* What is being asked: Every record shown here needs to be repeated exactly.

* Supplied records:
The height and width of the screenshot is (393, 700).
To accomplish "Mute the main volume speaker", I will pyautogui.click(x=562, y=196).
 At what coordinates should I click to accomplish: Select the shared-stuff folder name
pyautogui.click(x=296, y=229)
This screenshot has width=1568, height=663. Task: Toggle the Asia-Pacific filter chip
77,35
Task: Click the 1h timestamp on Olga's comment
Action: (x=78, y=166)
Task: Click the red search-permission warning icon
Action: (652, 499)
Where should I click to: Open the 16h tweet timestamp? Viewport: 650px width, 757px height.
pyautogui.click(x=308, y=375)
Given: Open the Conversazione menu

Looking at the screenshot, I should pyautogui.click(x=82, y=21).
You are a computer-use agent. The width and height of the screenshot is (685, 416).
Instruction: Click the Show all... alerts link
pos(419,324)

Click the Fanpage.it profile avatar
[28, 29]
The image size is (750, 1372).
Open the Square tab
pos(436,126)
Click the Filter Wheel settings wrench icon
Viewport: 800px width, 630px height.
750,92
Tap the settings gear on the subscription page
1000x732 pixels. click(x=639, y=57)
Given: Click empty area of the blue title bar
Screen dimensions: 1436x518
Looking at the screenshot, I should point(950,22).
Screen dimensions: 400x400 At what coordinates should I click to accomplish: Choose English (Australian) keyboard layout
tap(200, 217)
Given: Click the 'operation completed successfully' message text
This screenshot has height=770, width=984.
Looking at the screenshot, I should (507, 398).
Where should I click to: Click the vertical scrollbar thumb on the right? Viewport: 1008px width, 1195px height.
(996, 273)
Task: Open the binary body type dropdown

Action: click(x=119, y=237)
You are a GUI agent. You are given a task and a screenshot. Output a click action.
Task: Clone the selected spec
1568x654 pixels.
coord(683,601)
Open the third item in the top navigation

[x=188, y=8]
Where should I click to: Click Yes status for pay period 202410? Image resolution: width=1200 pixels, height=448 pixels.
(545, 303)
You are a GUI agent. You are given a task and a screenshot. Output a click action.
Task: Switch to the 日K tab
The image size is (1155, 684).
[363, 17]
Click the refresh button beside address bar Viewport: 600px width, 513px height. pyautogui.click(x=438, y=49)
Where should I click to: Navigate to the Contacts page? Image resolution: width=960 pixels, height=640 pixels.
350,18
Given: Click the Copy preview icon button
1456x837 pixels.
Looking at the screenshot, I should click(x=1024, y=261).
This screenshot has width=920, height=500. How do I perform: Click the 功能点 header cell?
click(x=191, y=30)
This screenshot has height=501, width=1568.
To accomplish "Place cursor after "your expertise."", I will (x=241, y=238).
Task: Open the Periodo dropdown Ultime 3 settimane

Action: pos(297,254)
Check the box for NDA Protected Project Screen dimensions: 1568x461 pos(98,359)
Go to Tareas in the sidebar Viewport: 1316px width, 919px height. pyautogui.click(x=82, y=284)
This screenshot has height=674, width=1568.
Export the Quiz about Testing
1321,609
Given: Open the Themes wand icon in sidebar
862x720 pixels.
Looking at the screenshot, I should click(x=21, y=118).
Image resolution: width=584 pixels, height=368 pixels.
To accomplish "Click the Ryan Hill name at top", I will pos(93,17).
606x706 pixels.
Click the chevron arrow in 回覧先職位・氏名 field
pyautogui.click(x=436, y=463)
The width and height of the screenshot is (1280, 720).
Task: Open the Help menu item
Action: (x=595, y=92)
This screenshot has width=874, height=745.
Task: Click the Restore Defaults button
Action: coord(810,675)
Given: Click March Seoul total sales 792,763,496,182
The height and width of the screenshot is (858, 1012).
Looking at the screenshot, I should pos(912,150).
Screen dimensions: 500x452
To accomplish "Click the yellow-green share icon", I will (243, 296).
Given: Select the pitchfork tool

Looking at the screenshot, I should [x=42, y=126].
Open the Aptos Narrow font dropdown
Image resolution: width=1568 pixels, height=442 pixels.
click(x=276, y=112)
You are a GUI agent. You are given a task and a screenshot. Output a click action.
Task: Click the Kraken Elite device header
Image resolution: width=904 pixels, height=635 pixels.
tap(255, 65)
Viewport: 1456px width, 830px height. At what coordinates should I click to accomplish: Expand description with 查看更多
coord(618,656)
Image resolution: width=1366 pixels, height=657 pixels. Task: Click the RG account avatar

* Task result:
The height and width of the screenshot is (393, 700).
To accomplish "Mute the main volume speaker", I will pyautogui.click(x=562, y=196).
 At what coordinates should I click to accomplish: Select the shared-stuff folder name
pyautogui.click(x=296, y=229)
This screenshot has width=1568, height=663. Task: Toggle the Asia-Pacific filter chip
77,35
Task: Click the 1h timestamp on Olga's comment
Action: (x=78, y=166)
Task: Click the red search-permission warning icon
Action: (652, 499)
Where should I click to: Open the 16h tweet timestamp? Viewport: 650px width, 757px height.
pyautogui.click(x=308, y=375)
Given: Open the Conversazione menu

Looking at the screenshot, I should pyautogui.click(x=82, y=21).
You are a computer-use agent. The width and height of the screenshot is (685, 416).
Instruction: Click the Show all... alerts link
pos(419,324)

Click the Fanpage.it profile avatar
[28, 29]
The image size is (750, 1372).
Open the Square tab
pos(436,126)
Click the Filter Wheel settings wrench icon
Viewport: 800px width, 630px height.
750,92
Tap the settings gear on the subscription page
1000x732 pixels. click(x=639, y=57)
Given: Click empty area of the blue title bar
Screen dimensions: 1436x518
Looking at the screenshot, I should point(950,22).
Screen dimensions: 400x400 At what coordinates should I click to accomplish: Choose English (Australian) keyboard layout
tap(200, 217)
Given: Click the 'operation completed successfully' message text
This screenshot has height=770, width=984.
Looking at the screenshot, I should (507, 398).
Where should I click to: Click the vertical scrollbar thumb on the right? Viewport: 1008px width, 1195px height.
(996, 273)
Task: Open the binary body type dropdown

Action: click(x=119, y=237)
You are a GUI agent. You are given a task and a screenshot. Output a click action.
Task: Clone the selected spec
1568x654 pixels.
coord(683,601)
Open the third item in the top navigation

[x=188, y=8]
Where should I click to: Click Yes status for pay period 202410? Image resolution: width=1200 pixels, height=448 pixels.
(545, 303)
You are a GUI agent. You are given a task and a screenshot. Output a click action.
Task: Switch to the 日K tab
The image size is (1155, 684).
[363, 17]
Click the refresh button beside address bar Viewport: 600px width, 513px height. pyautogui.click(x=438, y=49)
Where should I click to: Navigate to the Contacts page? Image resolution: width=960 pixels, height=640 pixels.
350,18
Given: Click the Copy preview icon button
1456x837 pixels.
Looking at the screenshot, I should click(x=1024, y=261).
This screenshot has width=920, height=500. How do I perform: Click the 功能点 header cell?
click(x=191, y=30)
This screenshot has height=501, width=1568.
To accomplish "Place cursor after "your expertise."", I will (x=241, y=238).
Task: Open the Periodo dropdown Ultime 3 settimane

Action: pos(297,254)
Check the box for NDA Protected Project Screen dimensions: 1568x461 pos(98,359)
Go to Tareas in the sidebar Viewport: 1316px width, 919px height. pyautogui.click(x=82, y=284)
This screenshot has height=674, width=1568.
Export the Quiz about Testing
1321,609
Given: Open the Themes wand icon in sidebar
862x720 pixels.
Looking at the screenshot, I should click(x=21, y=118).
Image resolution: width=584 pixels, height=368 pixels.
To accomplish "Click the Ryan Hill name at top", I will pos(93,17).
606x706 pixels.
Click the chevron arrow in 回覧先職位・氏名 field
pyautogui.click(x=436, y=463)
The width and height of the screenshot is (1280, 720).
Task: Open the Help menu item
Action: (x=595, y=92)
This screenshot has width=874, height=745.
Task: Click the Restore Defaults button
Action: coord(810,675)
Given: Click March Seoul total sales 792,763,496,182
The height and width of the screenshot is (858, 1012).
Looking at the screenshot, I should pos(912,150).
Screen dimensions: 500x452
To accomplish "Click the yellow-green share icon", I will (243, 296).
Given: Select the pitchfork tool

Looking at the screenshot, I should [x=42, y=126].
Open the Aptos Narrow font dropdown
Image resolution: width=1568 pixels, height=442 pixels.
click(x=276, y=112)
You are a GUI agent. You are given a task and a screenshot. Output a click action.
Task: Click the Kraken Elite device header
Image resolution: width=904 pixels, height=635 pixels.
tap(255, 65)
Viewport: 1456px width, 830px height. At what coordinates should I click to accomplish: Expand description with 查看更多
coord(618,656)
Image resolution: width=1366 pixels, height=657 pixels. Task: Click the RG account avatar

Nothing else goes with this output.